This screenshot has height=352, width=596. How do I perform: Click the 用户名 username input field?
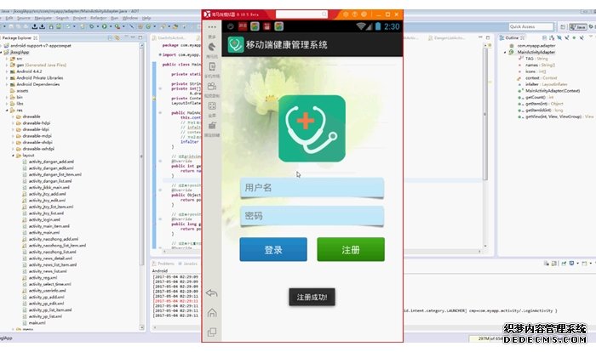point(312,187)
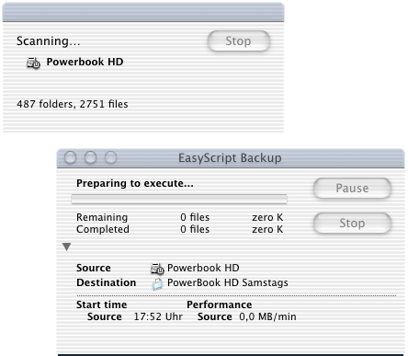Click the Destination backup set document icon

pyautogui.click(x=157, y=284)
****************
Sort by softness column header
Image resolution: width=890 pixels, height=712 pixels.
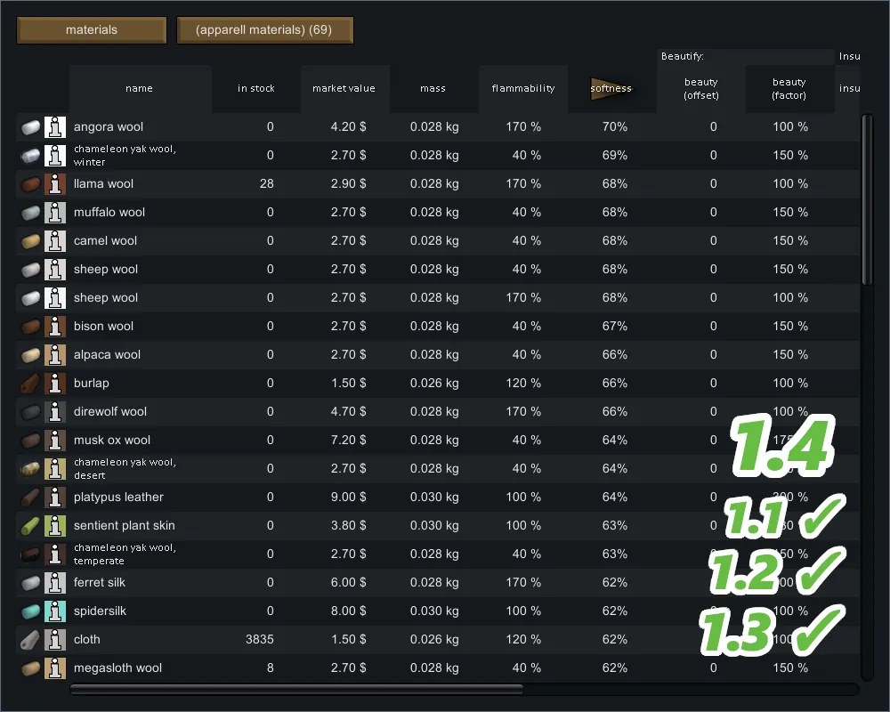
****************
WORK TO BE COMPLETED: Return the span of lines in the data above that opens at the line with "Sort by softness column header" and closes at the line with "Image resolution: width=890", exactly, ends included, nothing else.

REPLY TO THE EXERCISE:
Sort by softness column header
Image resolution: width=890 pixels, height=712 pixels.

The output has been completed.